WHITE BEAN, BACON, & KALE SOUP
4 slices center cut or thick sliced bacon, diced into small pieces
1/2 onion, roughly chopped (I like chunky vegetables in my soups)
1 minced garlic clove
1 can cannellini beans
bunch of kale, chopped (I used half a pack of bagged Trader Joe’s kale)
5 cups chicken broth (I used 5 tsps. Better Than Bouillon mixed in 5 cups hot water)
1/2 – 1 tsp. thyme, other herbs as desired (I think I added a pinch of rosemary and nutritional yeast to make up a parmesan cheese taste)
1 – 2 cups short egg noodles (optional; cooked separately)
In a large Dutch oven over medium heat, fry bacon for 3-5 minutes, then add onion and garlic and saute until soft and fragrant. Add cannellini beans and herbs. Let them hang out for a few minutes. Add broth and simmer.

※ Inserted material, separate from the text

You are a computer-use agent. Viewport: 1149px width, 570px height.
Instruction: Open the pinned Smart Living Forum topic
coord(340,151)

Toss in a huge bunch of kale and watch it shrink down. You’ll probably need more kale than you think. When the soup is done, add the noodles that were cooked separately (otherwise they’ll absorb too much broth and you’ll probably end up with a really wet bean, kale, noodle salad rather than soup). Eat.
I love soup. It’s kind of a catch-all for whatever vegetables I have lying around that I don’t know what to do with. Kale-and-bean soup usually uses Italian sausage instead of bacon, but I didn’t have sausage and didn’t feel like buying it specially for this soup. You could also add some chopped tomatoes, carrots, celery, potatoes, whatever. These are just the things I had in my kitchen.

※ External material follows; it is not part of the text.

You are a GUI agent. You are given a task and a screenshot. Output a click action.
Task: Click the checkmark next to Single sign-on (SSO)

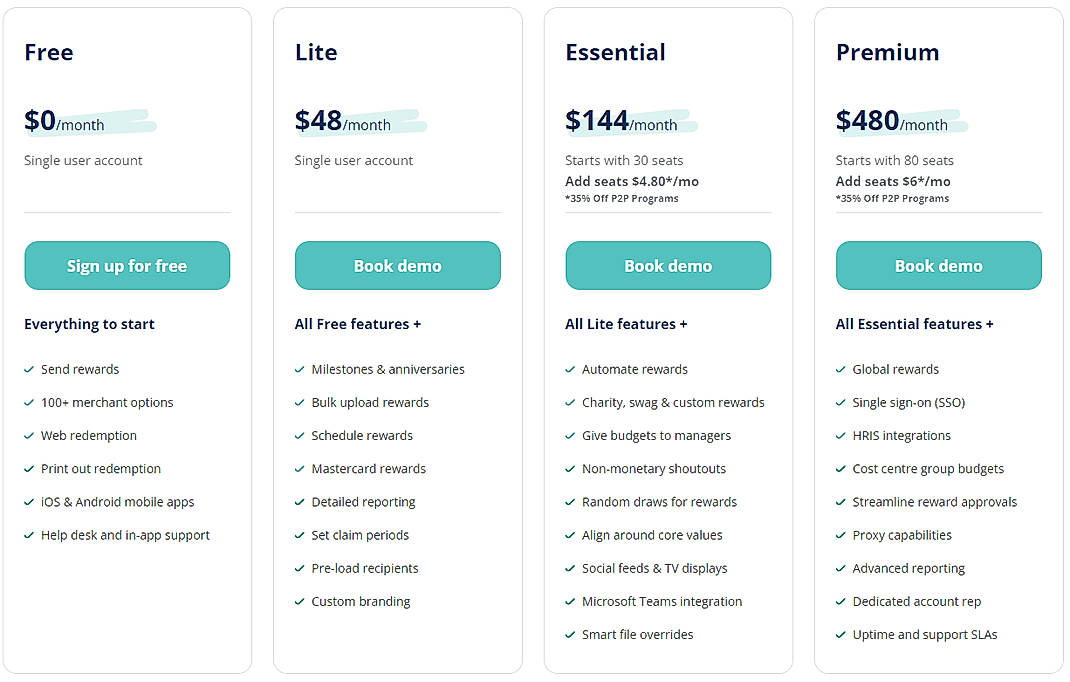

CHICKEN LIVER MOUSSE – LAZY WAY
I combined Alton Brown’s recipe and this faux gras recipe by Michel Richard and nixed the easy-yet-more-complicated-than-I-wanted steps such as making a hot water bath and whipping heavy cream into medium peaks. I also balked at the amount of butter and cream, so I reduced the amount and as a result, my mousse probably isn’t as creamy as it could be, but I’m sure I’ll eat enough to make up for that.

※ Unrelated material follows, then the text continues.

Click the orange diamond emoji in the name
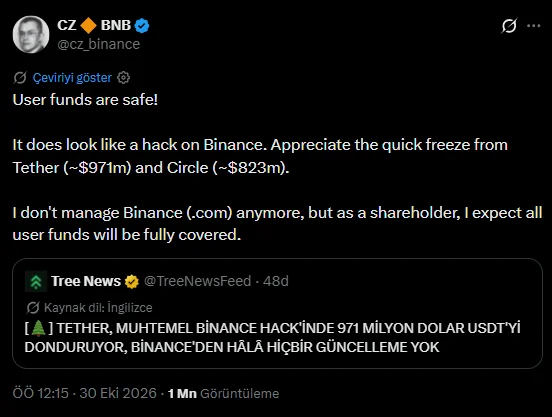coord(88,25)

1 lb. chicken livers (got some fancy schmancy organic free range whatever from Whole Foods for $2.99/lb)
2-3 shallots, finely diced
1/2 apple, finely chopped
1/2 tsp. dried thyme
1 garlic clove, minced
1/2 cup heavy cream
8 Tb. or 1 stick unsalted butter
1/4 cup cognac, armagnac, or other brandy
Over medium low heat, melt about 2 Tb. butter and saute shallots until translucent, about 3-4 minutes. Add apple and thyme, cook covered, until apples soften. Add garlic and cream, cook for about 4-5 minutes. (I really didn’t time these at all; I just cooked them over medium-low heat until they smelled and looked really good.) Add the rest of the butter. It will probably smell incredible right about now. Increase to medium or just a little less than medium high heat. Add chicken livers and cook for about 5 minutes until fully cooked on the outside but still pink in the middle. While still hot, add cognac and let some of the alcohol burn off. Season with salt and pepper. Puree everything in a blender until smooth. Pour into ceramic ramekins or small mason jars. Seal the tops with a thin layer of melted butter or rendered fat. Cover, either with jar tops or parchment paper or foil, and refrigerate for a couple hours.
This recipe made about five jars of mousse. The cost of ingredients makes it about $2 per jar. They charge about $8-$15 for a small serving in restaurants.